Bisnis.com, JAKARTA- Pilihan antara mengembangkan teknologi informasi (TI) dan mencegah kejahatan cyber bak buah simalakama. Dimakan mati ibu, tak dimakan mati bapak. Dilema ini tergambar dalam sebuah istilah dunia TI: Semakin canggih teknologinya, semakin lebar pula celah kejahatannya.
Perbankan adalah salah satu lini industri yang berkembang paralel dengan kemajuan teknologi. Memasuki era revolusi industri keempat alias digital industry, para bankir bak dilanda demam digital banking. Semua berlomba-lomba menggelontorkan investasi demi label digital bank.
Di satu sisi, euforia ini berdampak positif bagi bank maupun nasabah. Bank lebih efisien karena tak lagi berinvestasi di kantor cabang. Sementara nasabah tak perlu repot-repot ke kantor cabang untuk urusan remeh-temeh semisal transfer uang ke sanak famili.
Namun di sisi lain, pilihan untuk masuk di ranah digital juga membuka celah baru bagi kejahatan cyber. Salah satu kejahatan yang paling sering terjadi adalah pencurian identitas atau phising.
Secara sederhana phising didefinisikan sebagai pencurian data penting milik orang lain. Data penting tersebut seperti nama lengkap, alamat tempat tinggal, alamat surat elektronik, nomor telepon atau nomor ponsel. Bagi pelaku kejahatan, informasi tersebut adalah pintu gerbang untuk masuk lebih jauh dan membobol akun nasabah.
Maraknya kasus pembobolan rekening bank tak pelak membuat nasabah was-was dalam bertransaksi. Sebuah riset yang dilakukan MasterCard baru-baru ini menunjukkan kalau konsumen di Asia Tenggara masih sangat khawatir soal pencurian identitas. Akibatnya mereka lebih memilih metode pembayaran dengan menggunakan uang tunai dibandingkan dengan pembayaran elektronik.
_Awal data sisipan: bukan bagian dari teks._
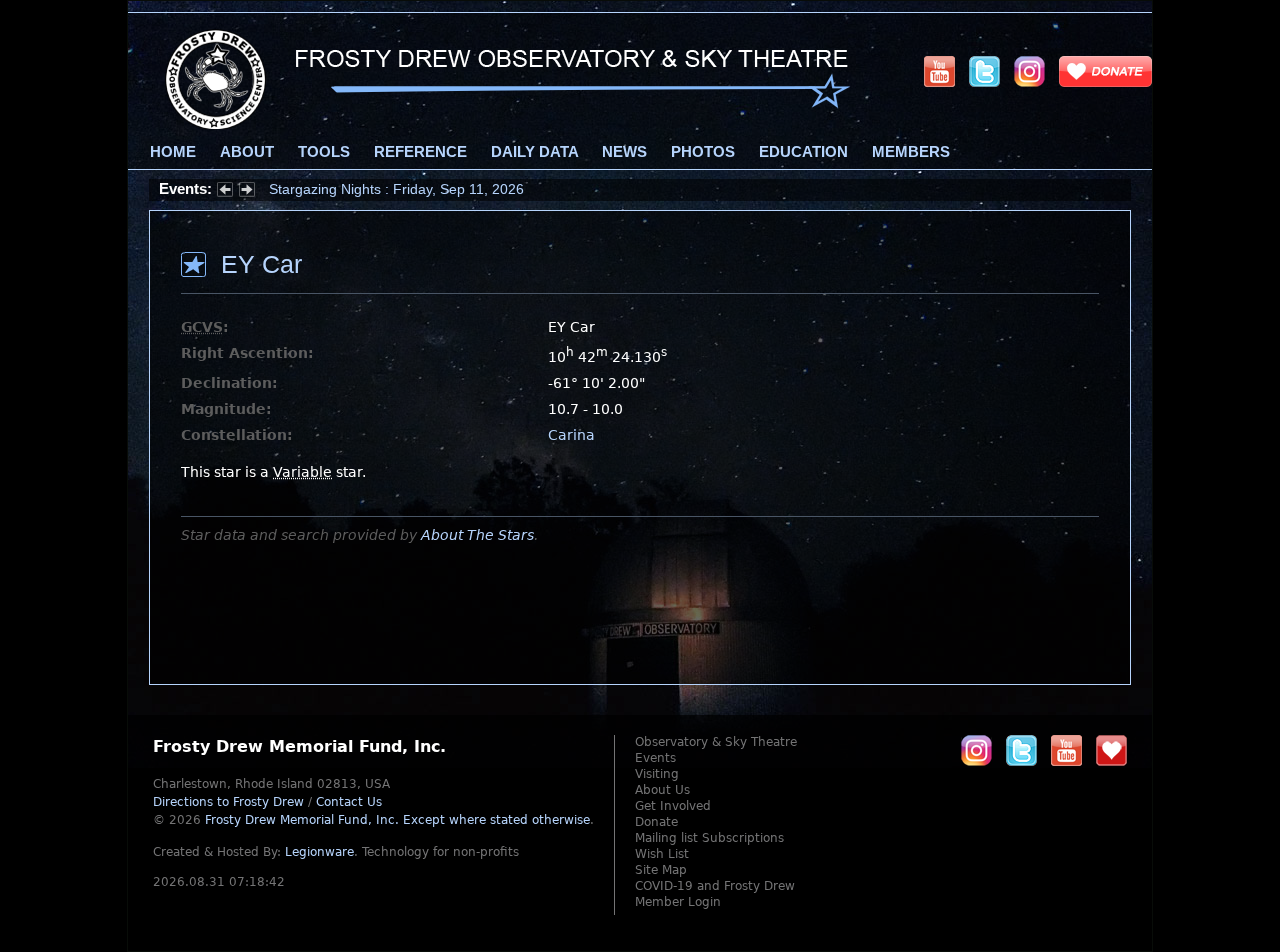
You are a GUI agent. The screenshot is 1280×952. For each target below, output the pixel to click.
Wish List (662, 854)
Bila ini dibiarkan, tentu akan kontraproduktif dengan semangat digital banking yang salah satu unsur utamanya adalah pembayaran nirtunai. Masih dari riset yang sama, setelah ditilik lebih jauh, rupanya dari 35% konsumen yang merasa khawatir menjadi korban hanya 6% dari mereka yang benar-benar mengalaminya.
Kirby Chong, Security Chief Information Officer PT Visionet Data Internasional mengatakan sesungguhnya kejahatan cyber tak melulu disebabkan oleh faktor eksternal. Beberapa kejahatan terjadi justru terjadi karena nasabah yang tidak peduli terhadap identitas pribadinya.
"Sekalipun teknologi keamanan yang digunakan amat canggih, tapi kalau manusianya tidak terdidik dengan baik maka tetap tidak aman," katanya.
Dia menjelaskan, masih banyak nasabah yang dengan mudah ditipu oleh penjahat cyber. Contohnya, karena nasabah kurang mengerti tentang privasi data mereka dengan mudahnya memberikan informasi pernting seperti password atau PIN. Padahal data itu diminta oleh penjahat yang mengaku petugas bank.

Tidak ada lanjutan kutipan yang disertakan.